Un ventina di scosse registrate a largo della costa tirrenica calabrese e nell'area dello Stretto nell'arco delle ultime 24 ore dall'Istituto di geologica e vulcanologia di Roma. L'ultima in ordine cronologico poco dopo l'una è stata di magnitudo 2.4 con epicentro in mare a 67 chilometri da Lamezia Terme.




La più forte, dopo quella di ieri mattina a largo di Palmi, è stata di magnitudo 3.1 registrata alle 20:59 a largo della costa tirrenica in provincia di Cosenza. L’epicentro è stato localizzato tra i comuni di Cetraro, Diamante e Scalea ad una profondità molto elevata: 250 chilometri. E' dunque in corso uno sciame sismico nell'area meridionale del mar Tirreno e - secondo quanto riferisce la Protezione civile - l’attività sismica, al momento non ancora completamente esaurita, evidenzia una tendenza all’attenuazione. Come è ben noto non è possibile prevedere le tendenze evolutive dei terremoti così come quelle del terremoto di ieri.

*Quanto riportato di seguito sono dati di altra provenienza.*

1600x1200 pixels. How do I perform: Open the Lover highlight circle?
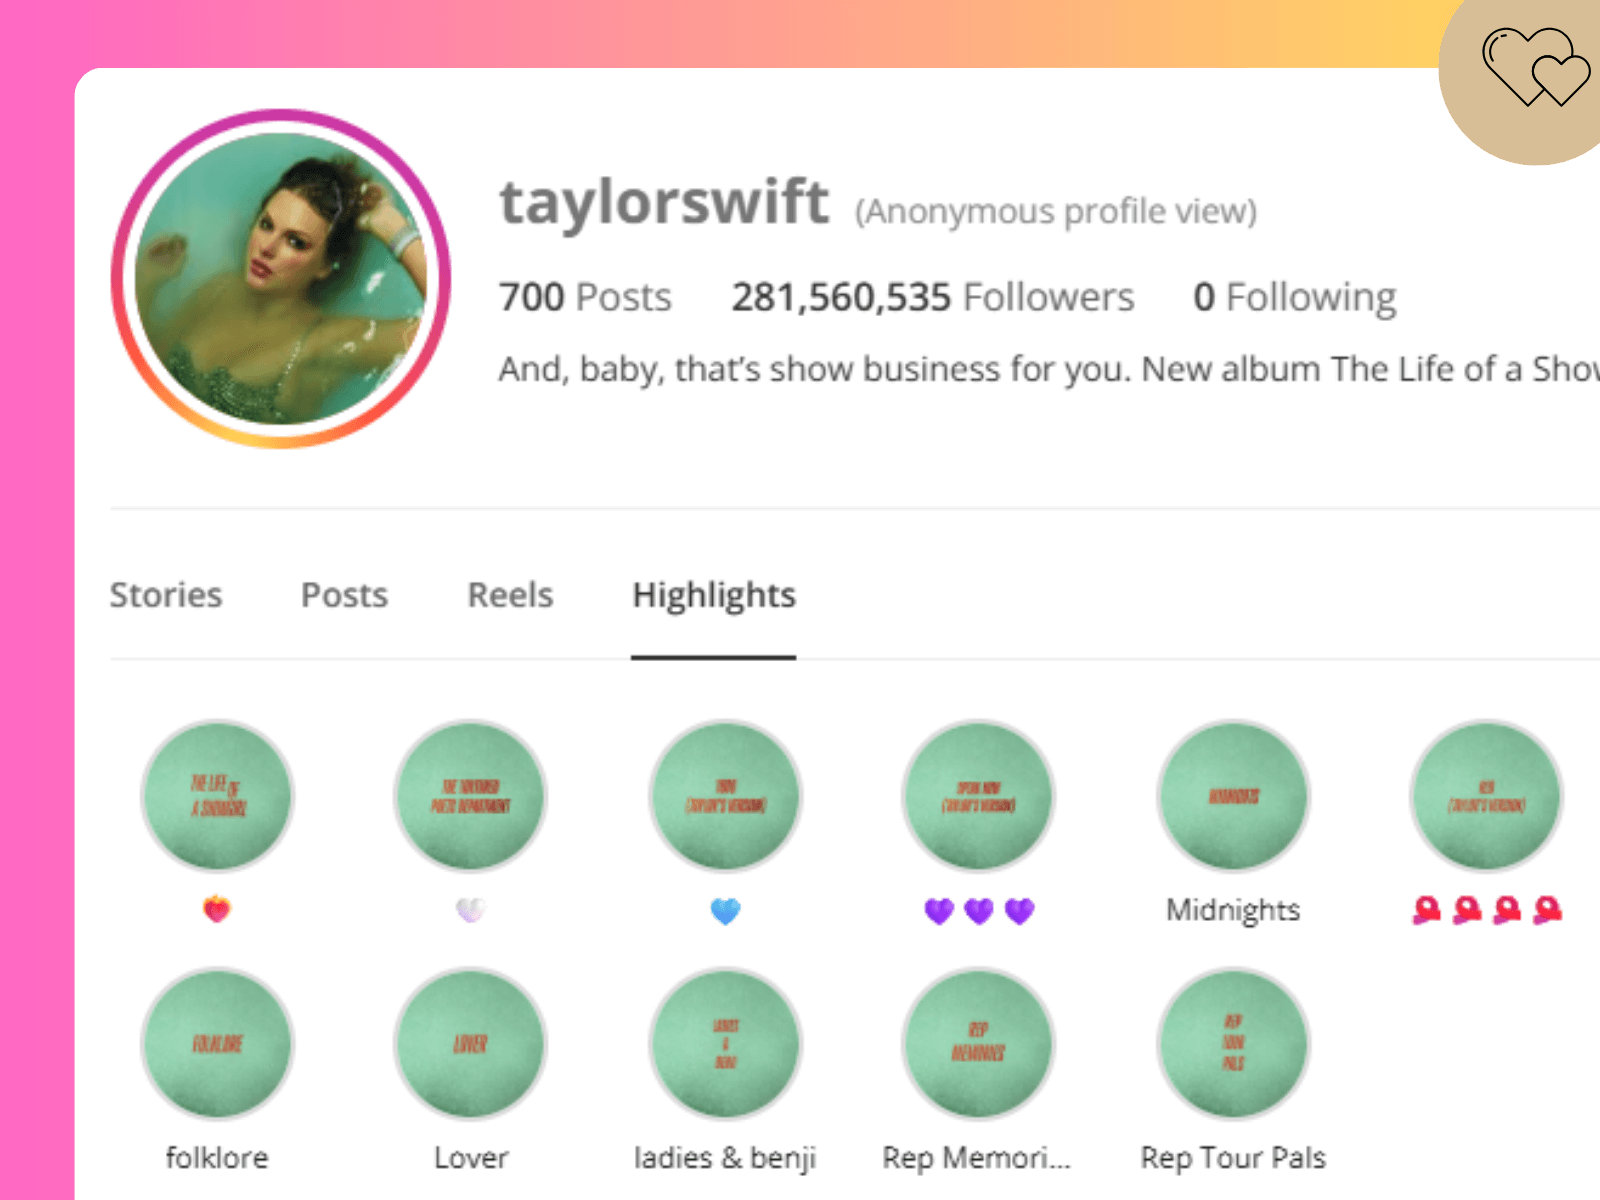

La Protezione Civile della Regione Calabria – dopo avere effettuato una ricognizione, coordinata dall’ingegnere Antonio Morabito, particolarmente concentrata sugli edifici scolastici a maggiore vulnerabilità sismica ricadenti nei settori più prossimi all’area epicentrale del sisma – continua a monitorare costantemente l’evolversi dell’attività sismica, anche sulla scorta delle informazioni fornite in tempo reale dall’Istituto Nazionale di Geofisica e Vulcanologia (INGV). Al momento non sussistono condizioni di criticità.